From NY1:
Worried residents who live near vacant buildings on 51st and 52nd Streets between Ninth and 10th Avenues first contacted NY1 For You a year ago, complaining about the unsanitary and unsafe environment bred by the buildings.
They say the properties used to be a positive part of the neighborhood when they were owned by St. Vincent's Medical Center, but quickly became a detriment to the area two years ago, after they were sold to a developer who gutted them and left them abandoned.
"The building's abandoned, it's in disrepair. We want it boarded up, we want it taken care of," says John Owens, the co-chair of the block association.

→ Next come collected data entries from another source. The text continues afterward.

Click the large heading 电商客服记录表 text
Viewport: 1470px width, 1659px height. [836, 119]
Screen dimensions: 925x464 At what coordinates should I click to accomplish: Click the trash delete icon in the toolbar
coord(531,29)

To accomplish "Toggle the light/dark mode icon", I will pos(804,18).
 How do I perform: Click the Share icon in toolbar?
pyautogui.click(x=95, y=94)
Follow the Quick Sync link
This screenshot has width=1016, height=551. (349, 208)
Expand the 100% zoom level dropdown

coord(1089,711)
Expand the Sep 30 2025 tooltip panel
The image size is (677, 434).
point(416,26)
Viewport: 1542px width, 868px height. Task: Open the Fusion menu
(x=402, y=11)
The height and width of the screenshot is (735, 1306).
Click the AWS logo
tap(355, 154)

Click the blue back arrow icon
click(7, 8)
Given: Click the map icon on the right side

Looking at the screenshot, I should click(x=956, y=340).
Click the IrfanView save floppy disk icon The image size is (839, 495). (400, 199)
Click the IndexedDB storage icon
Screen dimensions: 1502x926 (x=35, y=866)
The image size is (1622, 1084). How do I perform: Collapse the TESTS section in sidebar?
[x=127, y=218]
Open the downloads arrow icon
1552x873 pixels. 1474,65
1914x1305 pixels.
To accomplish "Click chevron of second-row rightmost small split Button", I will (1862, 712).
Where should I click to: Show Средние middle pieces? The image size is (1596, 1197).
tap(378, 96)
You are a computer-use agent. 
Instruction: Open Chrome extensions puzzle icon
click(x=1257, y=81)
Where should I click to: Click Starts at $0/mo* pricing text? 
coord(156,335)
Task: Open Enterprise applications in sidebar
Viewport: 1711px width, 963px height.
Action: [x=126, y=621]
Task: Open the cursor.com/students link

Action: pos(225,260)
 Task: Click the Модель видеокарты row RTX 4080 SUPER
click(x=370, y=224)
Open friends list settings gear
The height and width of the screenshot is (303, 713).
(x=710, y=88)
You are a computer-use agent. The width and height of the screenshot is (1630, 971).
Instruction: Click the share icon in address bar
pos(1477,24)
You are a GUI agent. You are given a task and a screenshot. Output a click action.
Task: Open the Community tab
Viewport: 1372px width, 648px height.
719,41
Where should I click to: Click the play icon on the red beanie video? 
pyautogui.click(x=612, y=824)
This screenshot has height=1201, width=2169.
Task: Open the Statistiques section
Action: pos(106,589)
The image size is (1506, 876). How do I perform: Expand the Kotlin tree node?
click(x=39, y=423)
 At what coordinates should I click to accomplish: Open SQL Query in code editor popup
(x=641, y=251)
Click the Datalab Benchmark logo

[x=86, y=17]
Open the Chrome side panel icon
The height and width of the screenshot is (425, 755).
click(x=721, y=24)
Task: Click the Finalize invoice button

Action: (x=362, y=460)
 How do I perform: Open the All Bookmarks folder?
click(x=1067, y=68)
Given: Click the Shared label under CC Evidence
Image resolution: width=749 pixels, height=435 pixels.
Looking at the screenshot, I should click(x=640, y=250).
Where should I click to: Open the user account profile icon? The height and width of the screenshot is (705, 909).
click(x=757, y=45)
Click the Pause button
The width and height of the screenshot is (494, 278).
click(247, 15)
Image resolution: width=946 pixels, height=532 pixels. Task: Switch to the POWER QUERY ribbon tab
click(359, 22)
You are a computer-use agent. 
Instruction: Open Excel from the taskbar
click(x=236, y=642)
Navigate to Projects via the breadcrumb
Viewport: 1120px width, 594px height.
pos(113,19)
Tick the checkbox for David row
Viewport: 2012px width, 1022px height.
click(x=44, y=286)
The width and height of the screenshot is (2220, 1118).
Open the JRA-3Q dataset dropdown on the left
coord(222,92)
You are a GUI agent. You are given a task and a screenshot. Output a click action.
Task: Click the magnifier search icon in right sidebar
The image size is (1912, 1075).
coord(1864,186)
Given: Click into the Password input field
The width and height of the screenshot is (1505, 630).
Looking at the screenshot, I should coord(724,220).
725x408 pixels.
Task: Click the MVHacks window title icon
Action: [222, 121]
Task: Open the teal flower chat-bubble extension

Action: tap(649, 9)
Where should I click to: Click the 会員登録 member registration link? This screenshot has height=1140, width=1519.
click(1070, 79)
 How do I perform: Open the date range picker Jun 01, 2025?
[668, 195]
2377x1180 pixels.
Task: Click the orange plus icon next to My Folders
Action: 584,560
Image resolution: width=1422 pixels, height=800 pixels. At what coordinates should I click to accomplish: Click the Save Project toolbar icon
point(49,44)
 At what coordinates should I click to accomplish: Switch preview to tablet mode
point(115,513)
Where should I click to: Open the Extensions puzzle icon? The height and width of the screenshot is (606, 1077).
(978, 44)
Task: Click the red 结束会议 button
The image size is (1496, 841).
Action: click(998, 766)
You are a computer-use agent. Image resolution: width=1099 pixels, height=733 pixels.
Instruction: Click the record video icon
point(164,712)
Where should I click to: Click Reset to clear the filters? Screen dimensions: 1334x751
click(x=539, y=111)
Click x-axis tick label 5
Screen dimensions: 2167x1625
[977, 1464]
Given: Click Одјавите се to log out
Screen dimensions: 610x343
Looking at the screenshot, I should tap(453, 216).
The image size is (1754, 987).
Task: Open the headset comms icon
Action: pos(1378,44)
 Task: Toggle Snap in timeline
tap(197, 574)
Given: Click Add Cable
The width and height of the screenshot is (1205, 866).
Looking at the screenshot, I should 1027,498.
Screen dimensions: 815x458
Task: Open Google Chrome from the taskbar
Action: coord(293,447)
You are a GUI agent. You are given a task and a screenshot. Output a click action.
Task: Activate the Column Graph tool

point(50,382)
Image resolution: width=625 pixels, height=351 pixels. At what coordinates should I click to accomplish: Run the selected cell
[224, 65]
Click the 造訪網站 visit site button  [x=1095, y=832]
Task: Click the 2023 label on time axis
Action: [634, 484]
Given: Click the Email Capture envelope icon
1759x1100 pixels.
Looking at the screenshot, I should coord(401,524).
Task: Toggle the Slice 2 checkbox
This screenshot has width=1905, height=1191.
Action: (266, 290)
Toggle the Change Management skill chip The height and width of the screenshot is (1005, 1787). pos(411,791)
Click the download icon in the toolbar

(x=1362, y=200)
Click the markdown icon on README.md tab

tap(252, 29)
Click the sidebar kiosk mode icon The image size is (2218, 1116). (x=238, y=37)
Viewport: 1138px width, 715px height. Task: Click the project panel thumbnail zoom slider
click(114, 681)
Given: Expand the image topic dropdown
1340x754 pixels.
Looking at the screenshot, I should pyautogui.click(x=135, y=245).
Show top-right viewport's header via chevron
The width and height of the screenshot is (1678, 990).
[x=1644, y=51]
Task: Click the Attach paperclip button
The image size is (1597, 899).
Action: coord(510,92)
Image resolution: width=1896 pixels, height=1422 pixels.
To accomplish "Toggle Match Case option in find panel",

Owens has been inside the buildings and says they have hazardous conditions.
"There was probably six to seven feet of standing water in a part of the building which -- you have standing water, you have mosquitos, and you have water, you have mold," says Owens. "So residents have complained mold has seeped out of the building into their actual apartments."
Neighboring residents also complained of rodents coming from the building, as well as homeless people and squatters inside the abandoned property who enter through unlocked doors.
The city Department of Health recently issued a violation for standing water, and a spokeswoman told NY1 the agency will conduct another inspection this week.
NY1 contacted the Department of Buildings and a spokeswoman told the station that the properties are on the DOB's stalled site list and are the responsibility of the owner. She said the agency will send inspectors back out to access the current condition of the buildings.